Bujnowskyj notes that while our domestic routines evolve in uncertain ways, the majority of the buildings that surround us will remain the same. He wants to adapt architecture to tackle the challenges of elements emerging in our current society, such as cloudification, electromagnetic exposure, information overload, and the redefinition of privacy as a result of digital advances.

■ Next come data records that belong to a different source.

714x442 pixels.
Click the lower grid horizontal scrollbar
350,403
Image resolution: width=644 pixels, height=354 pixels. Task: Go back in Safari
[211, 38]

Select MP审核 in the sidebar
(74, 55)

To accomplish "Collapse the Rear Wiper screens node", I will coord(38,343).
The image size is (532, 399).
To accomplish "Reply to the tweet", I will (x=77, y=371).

His proposal posits an interior architecture used to upgrade existing buildings. For Forecast, Bujnowskyj intends to design and build experimental furniture on a 1:1 scale, creating new domestic objects that interact with the infosphere by shielding electromagnetic waves or filtering information and thus allow conventional building typologies to be adapted to new uses. Bujnowskyj will first develop a series of speculative projects based on Berlin’s typical dwellings, then take a tight selection of designs to the production stage.
Bujnowskyj’s previous academic projects have allowed him to develop his ideas and explore themes related to Fullspectrum Furniture: In 2016 he designed 404, a pavilion that protects its users from digital surveillance and passive data privatization in public space.

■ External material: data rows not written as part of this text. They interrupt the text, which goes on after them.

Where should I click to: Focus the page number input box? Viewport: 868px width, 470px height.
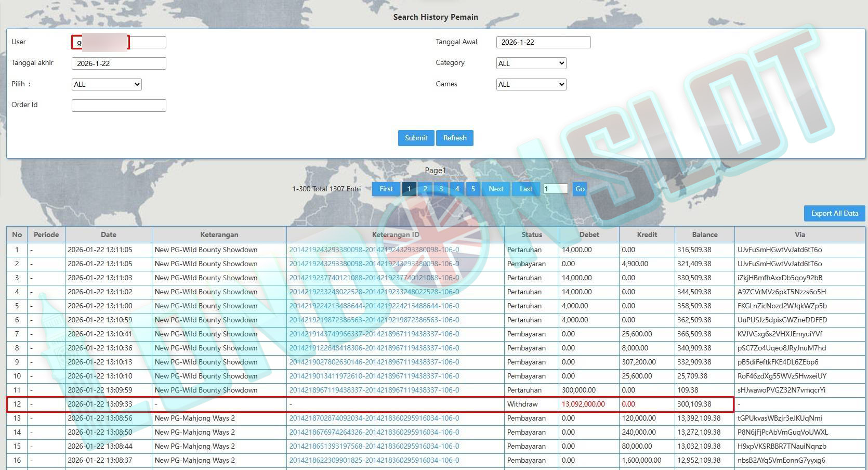point(556,189)
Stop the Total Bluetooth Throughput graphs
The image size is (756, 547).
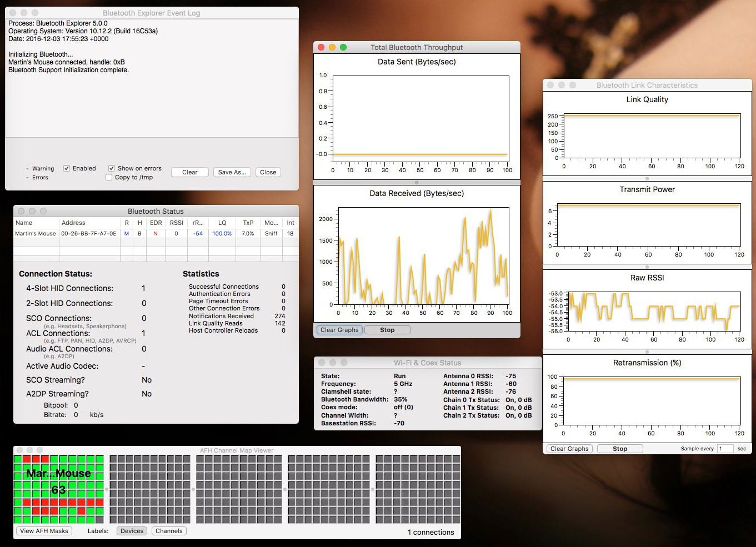(x=387, y=330)
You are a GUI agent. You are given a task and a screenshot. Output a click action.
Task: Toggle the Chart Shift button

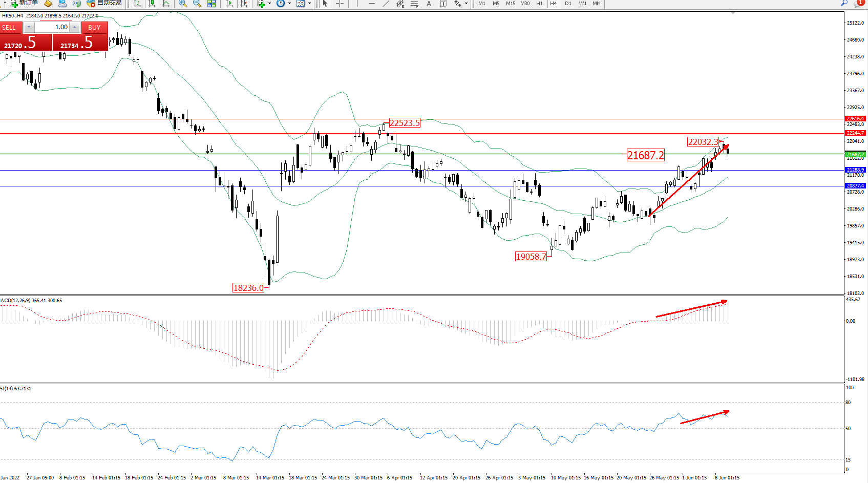point(244,4)
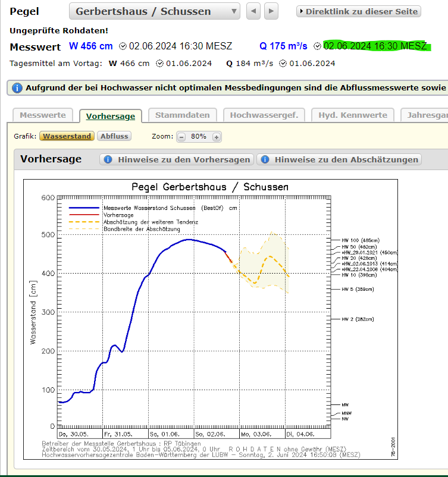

“Our society is now facing the emergence of a certain post-digital condition, where our economy, culture, social conventions, and inevitably architecture, too, are deeply influenced by the diffuse, long-term consequences of digital technologies on a global scale. Bujnowskyj’s pieces center on the ‘infosphere’ and ‘Fullspectrum’ architecture. In his project for Forecast, he managed to translate these theoretical ideas into a few attractive and practical objects which sit nicely with the troubled understanding of the self in relation to technological reality today, and also tie into longer-standing traditions of living and human interaction.”